Se fue Carlos caminando lentamente al lugar. De camino solamente traía a la mente la escena del encuentro que tuvo Andrés con el muerto. Pensaba en qué haría cuando se encuentren porque _ decía_ seguramente lo veré, pues, si todos lo han visto, lo más seguro es que yo no me salve.

Cuando llegó al lugar, la campana anunciaba las diez de la noche, su esposa no llegaba, el ambiente era solitario, se fue la luz y él comenzó a desesperarse. Cruzó unas seis veces hacia el parque para luego regresar al lugar de espera.
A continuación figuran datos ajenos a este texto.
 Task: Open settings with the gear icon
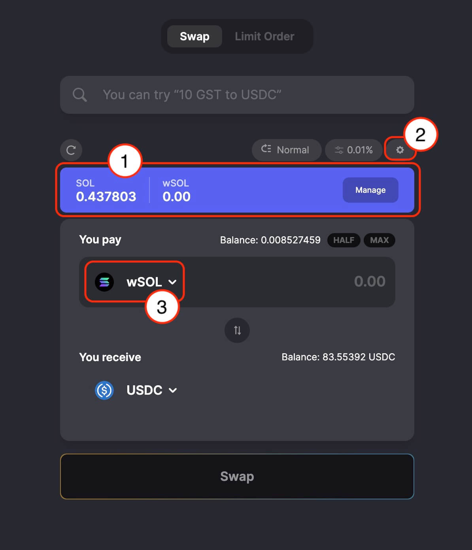click(400, 150)
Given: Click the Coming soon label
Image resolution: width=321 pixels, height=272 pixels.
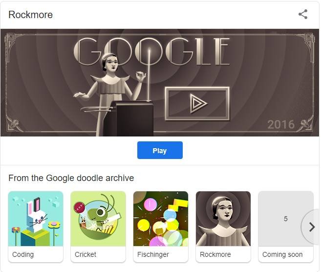Looking at the screenshot, I should pos(282,254).
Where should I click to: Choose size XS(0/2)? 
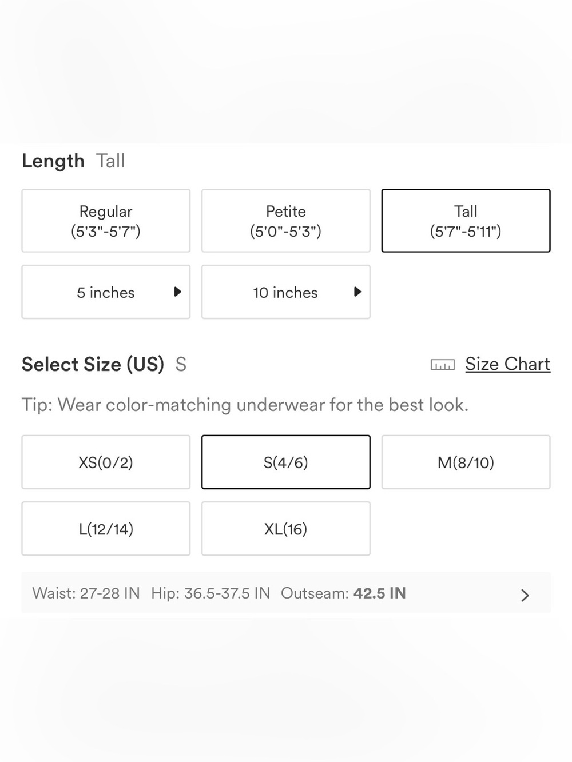(106, 462)
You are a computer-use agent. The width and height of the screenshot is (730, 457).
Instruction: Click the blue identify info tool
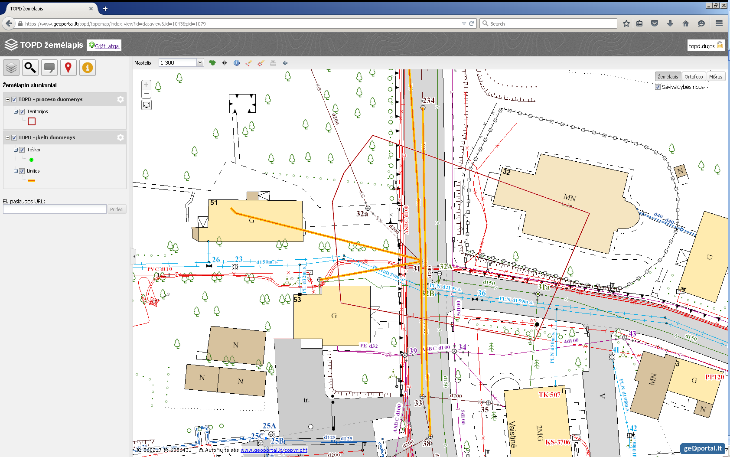[237, 63]
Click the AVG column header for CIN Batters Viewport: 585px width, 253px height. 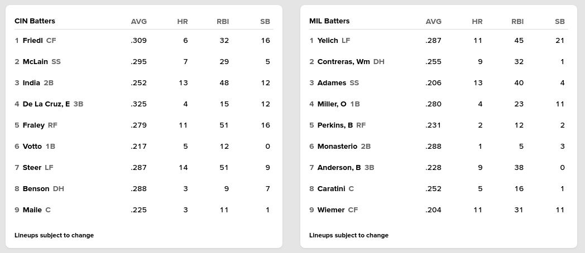[138, 22]
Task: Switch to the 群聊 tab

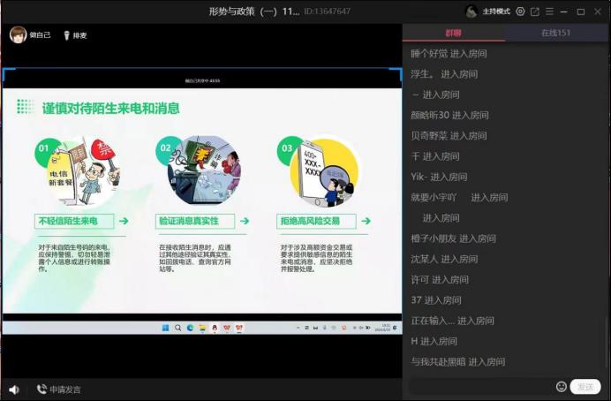Action: point(453,33)
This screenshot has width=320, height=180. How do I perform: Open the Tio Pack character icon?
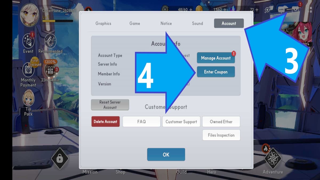(29, 99)
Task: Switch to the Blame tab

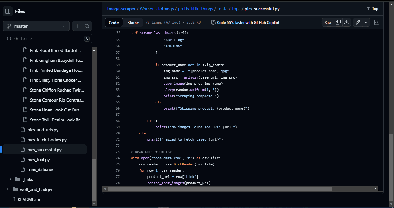Action: pyautogui.click(x=133, y=23)

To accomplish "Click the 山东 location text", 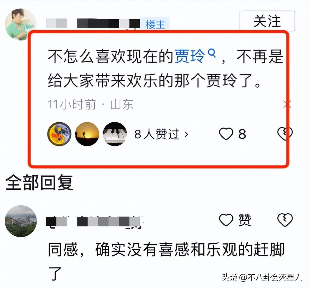I will [122, 104].
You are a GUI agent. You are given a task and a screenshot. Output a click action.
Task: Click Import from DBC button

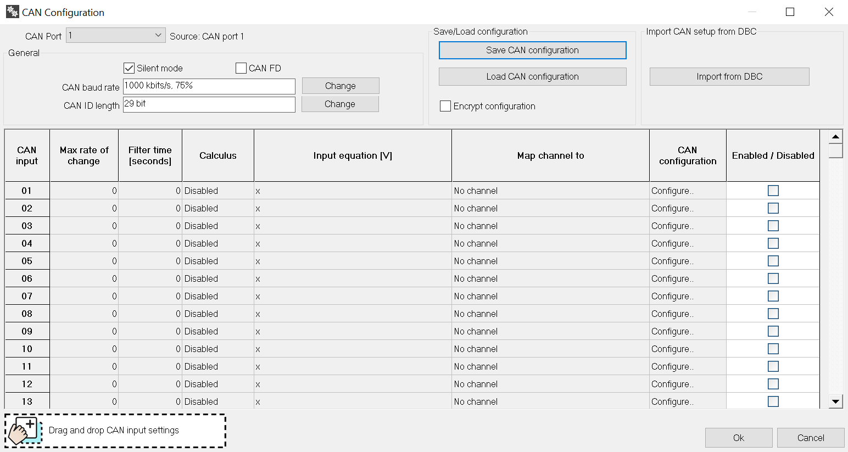point(729,77)
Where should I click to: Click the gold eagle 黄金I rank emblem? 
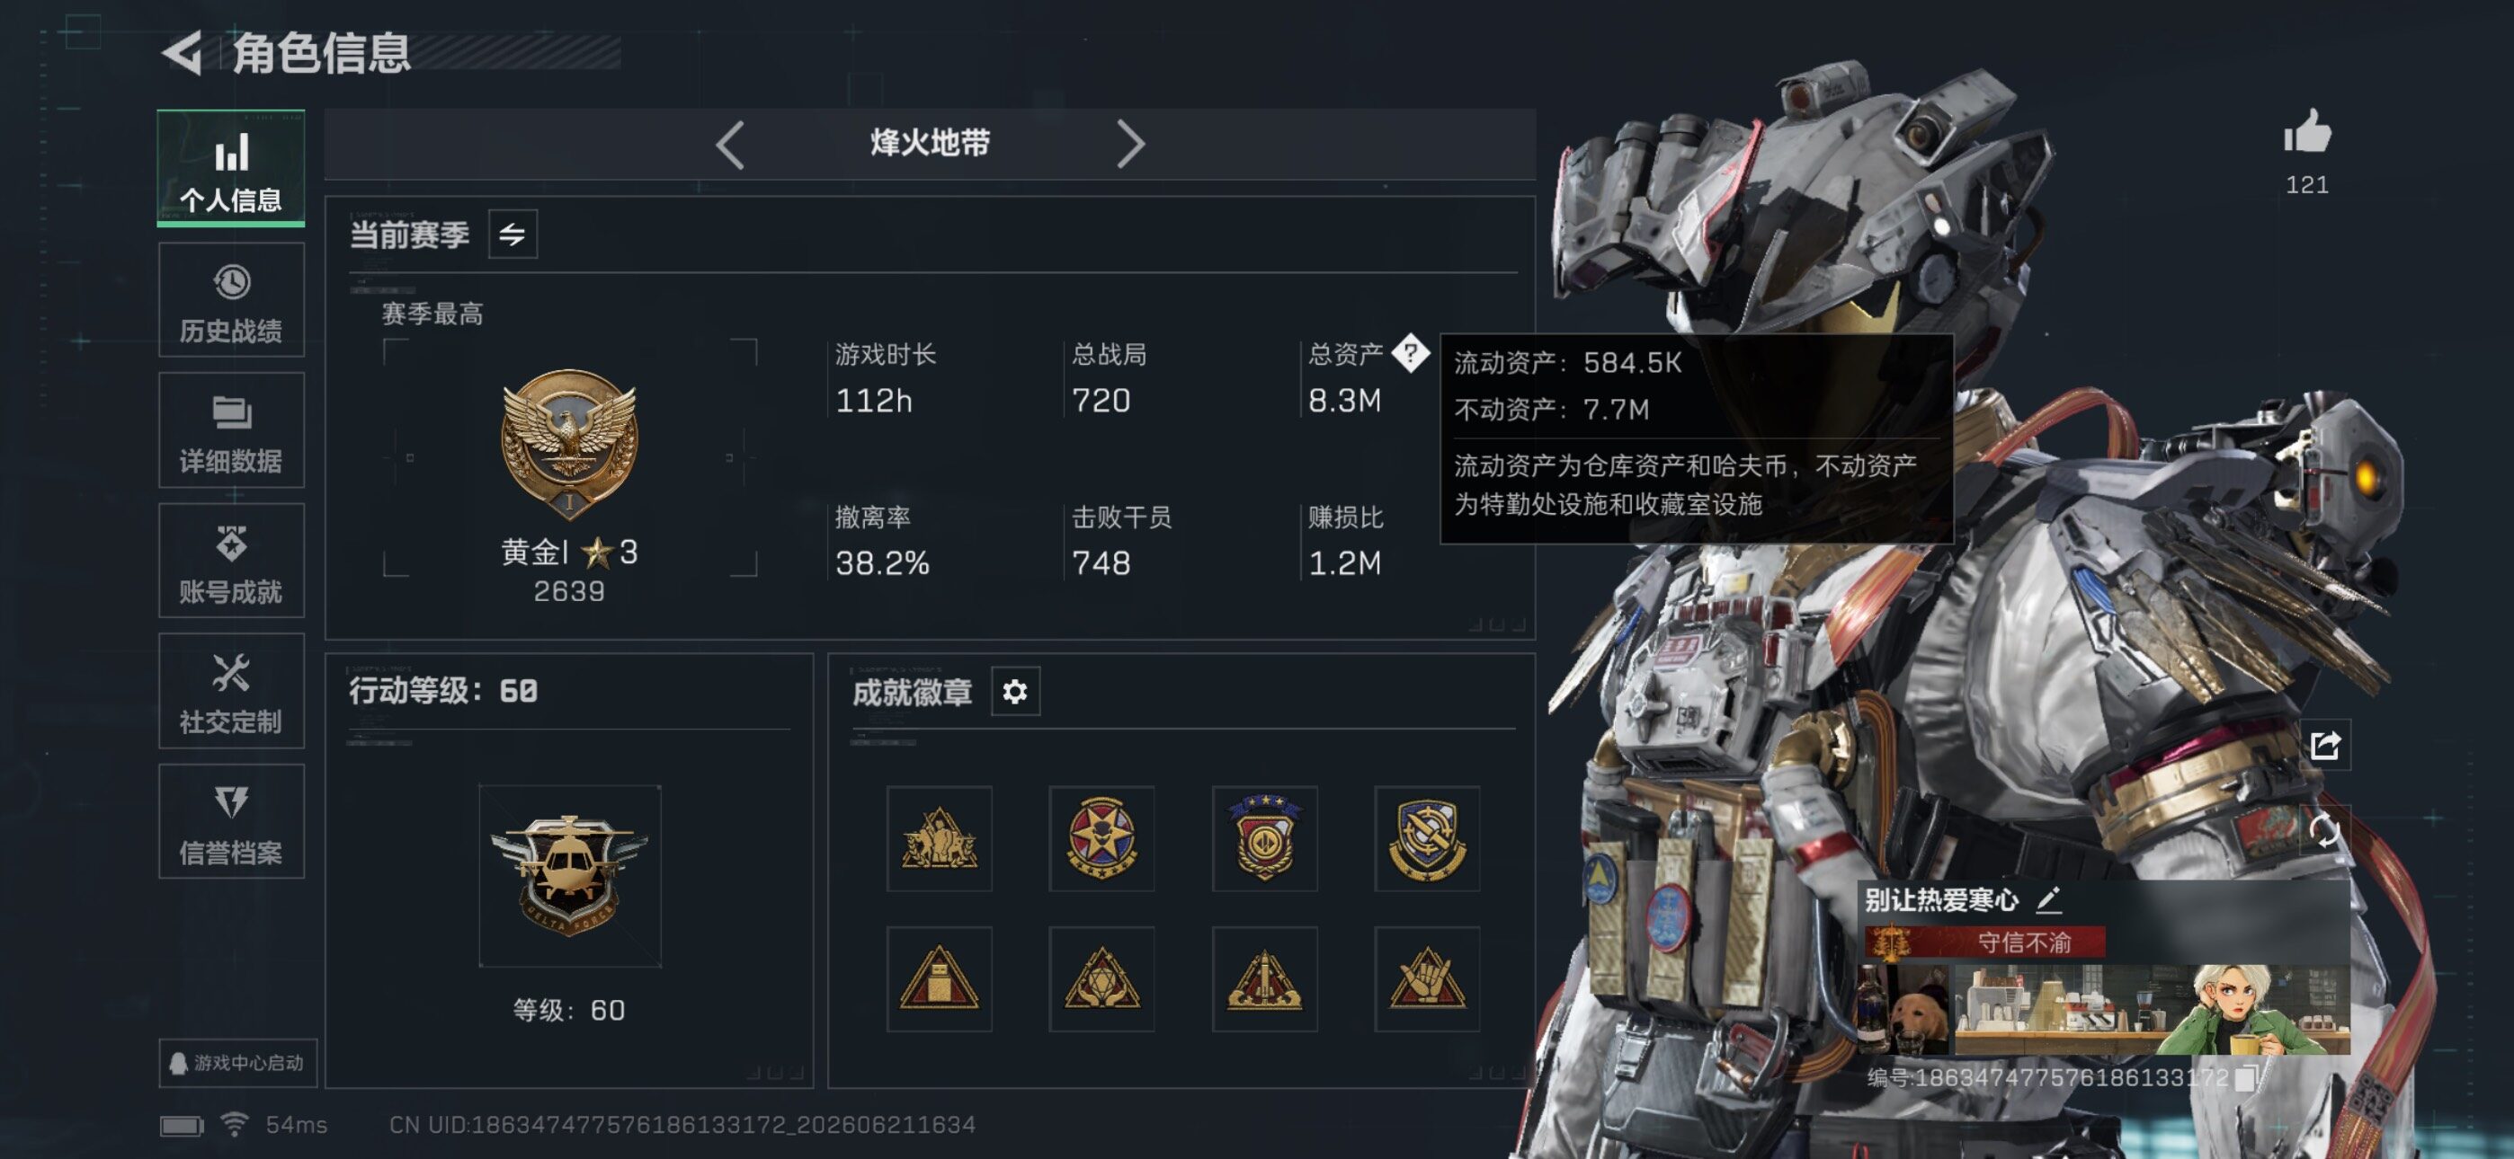tap(570, 442)
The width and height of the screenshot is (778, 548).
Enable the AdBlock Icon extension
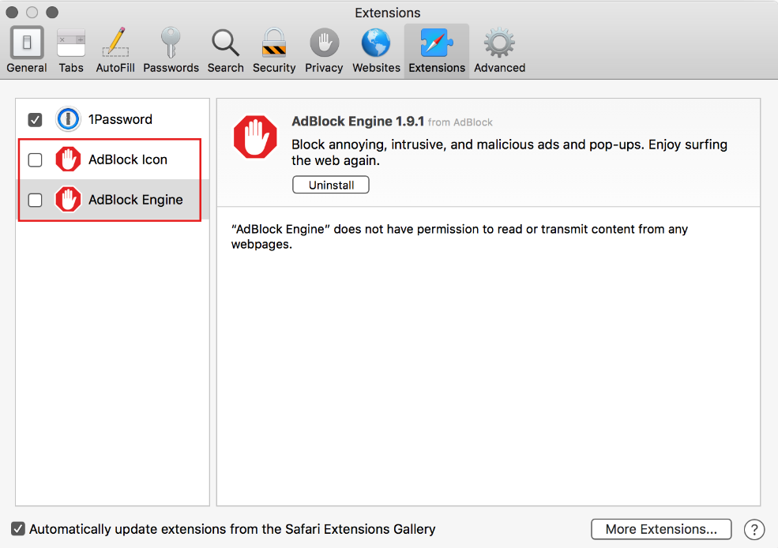(35, 160)
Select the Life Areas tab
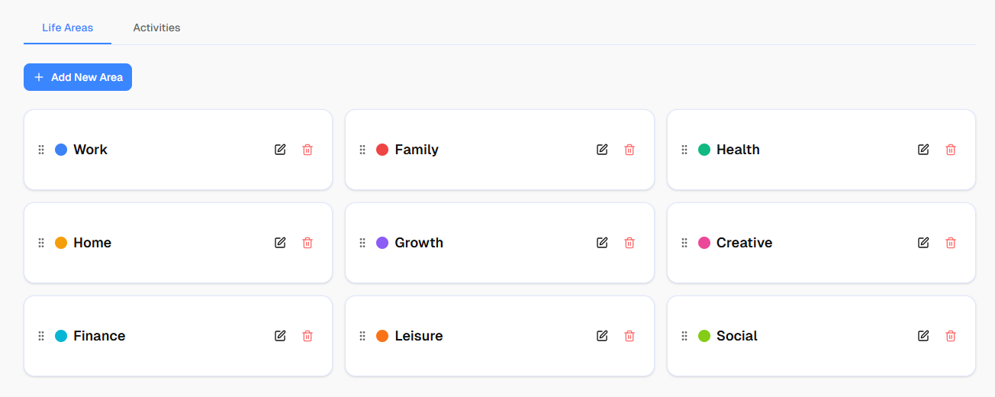 point(67,28)

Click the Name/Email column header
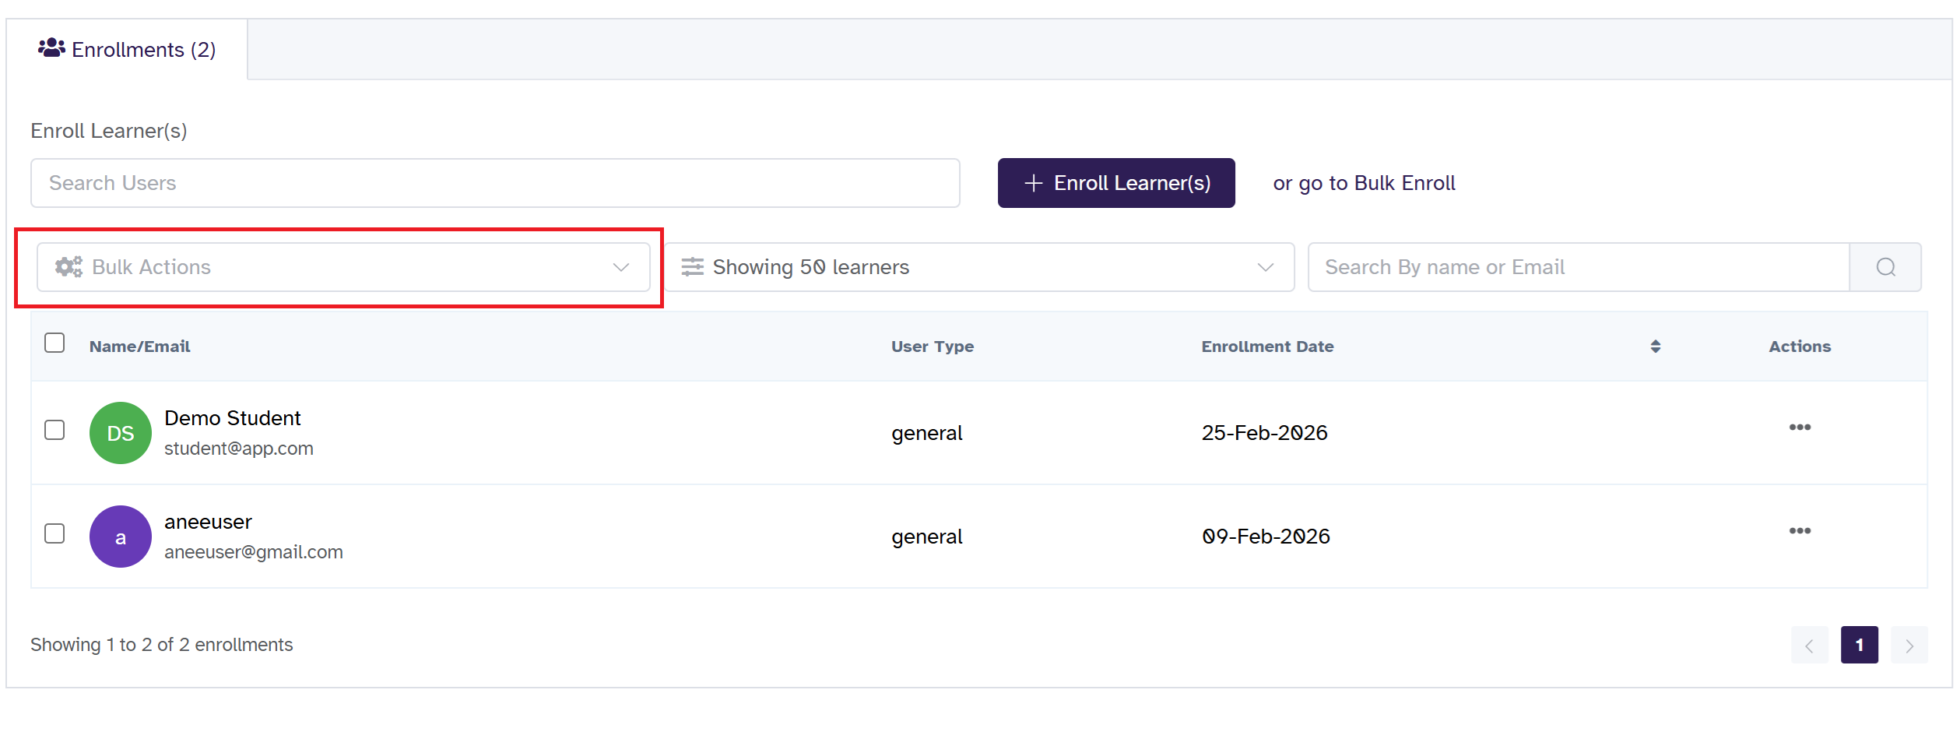[x=140, y=347]
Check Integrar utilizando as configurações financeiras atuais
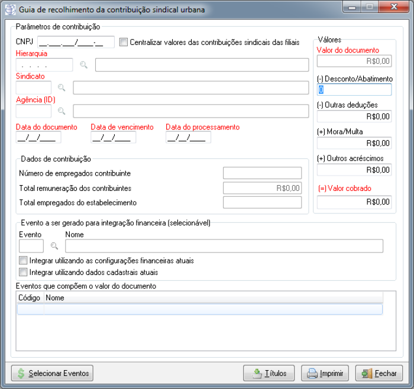The image size is (414, 389). pos(23,261)
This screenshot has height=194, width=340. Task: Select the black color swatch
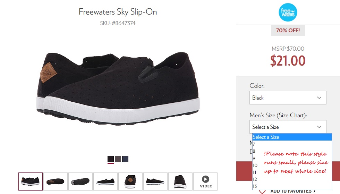pos(111,159)
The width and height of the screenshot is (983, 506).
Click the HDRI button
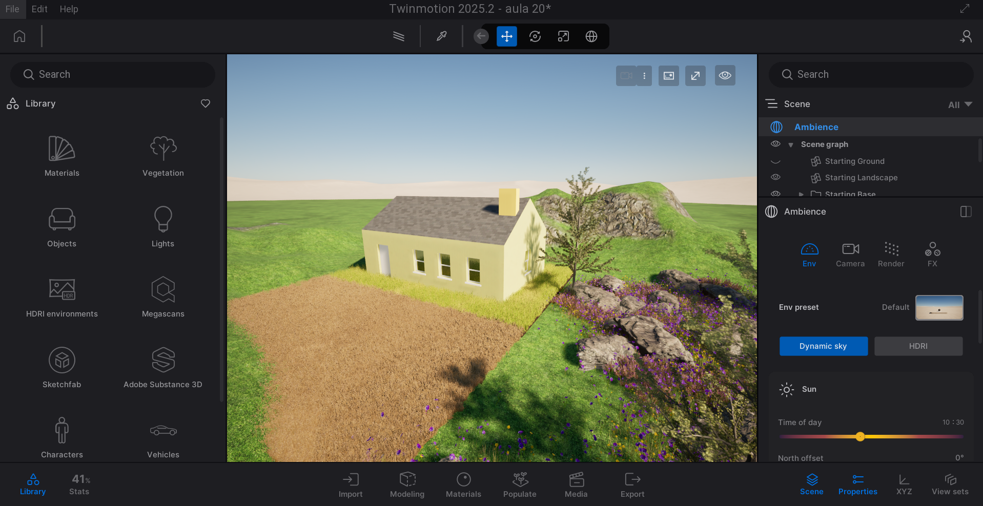[x=918, y=346]
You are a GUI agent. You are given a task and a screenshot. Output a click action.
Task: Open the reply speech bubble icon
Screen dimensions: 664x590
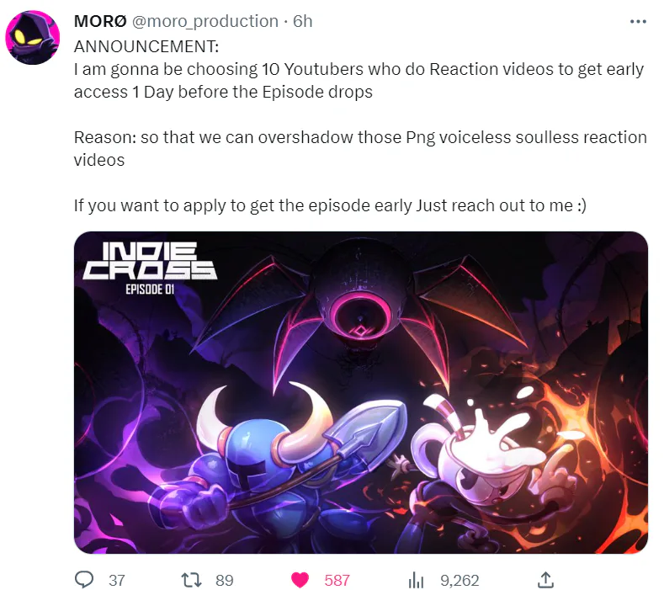tap(84, 579)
En ese momento llegó un chofer de los que transportan personas a la capital y Carlos quiso aprovechar su compañía, pero cuando intentó acercarse ya el conductor abordaba su vehículo para partir otra vez, solamente se limitó a saludarlo y decirle:

Amigo, no se té mucho rato ahí que eto aquí se ha pueto muy grimoso

Las once de la noche se acercaban y el hombre de baja estatura y corazón tembloroso recordaba que a esa hora Andrés había visto al muerto. Quiso correr, pero no se atrevía así que cuando la desesperación y el miedo lo inundaron, él solamente se dejó caer sentado en la acera y ocultó la cabeza entre sus piernas.

Cuando la campana comenzó a anunciar la hora, el asustado hombre escuchó los pasos de alguien que caminaba hacia él. Su corazón se fue acelerando, se aceleró cada vez más y en cada paso que daba el desconocido el pecho se le apretaba un poco más.

Carlos entonces buscó en el suelo, manteniendo los ojos cerrados y descubrió una botella. La tomó y se paró de donde estaba sentado; mientras tanto el muerto se acercaba cada vez más. En un momento el miedo lo impulsó y se lanzó sobre desconocido, cuando le vio directo a los ojos quiso correr pero las piernas le fallaron. Recordó la botella que tenía en la mano derecha y al propinarle un golpe al individuo del más allá, que cada vez estaba más cerca de él, le escuchó decir:

¡Estoy muerto…!

De momento el asustado hombre le pegó fuertemente en la cabeza al difunto el cual cayó de inmediato al suelo, Carlos entonces se le lanzó encima otra vez, portando en su mano derecha el cuello de la botella y mientras le golpeaba la cara con el objeto ahora punzante le decía:

_ ¡Maldito muelto, yo a ti te mato!_

En un instante escuchó a alguien que lo llamó:

_ ¡Carlos! ¡Carlos! ¡Deja ese hombre!

Se asustó tanto el despavorido hombre que clavó el cuello de la botella en la garganta del vagabundo justo cuando este decía:

_ ¡Amigo, yo toy muerto de hambre, déme algo por favor!_

Con el último fonema de su lamento, dejó de respirar y pasó a ser realmente un muerto cuya alma constantemente está penando en la conciencia de todo el pueblo.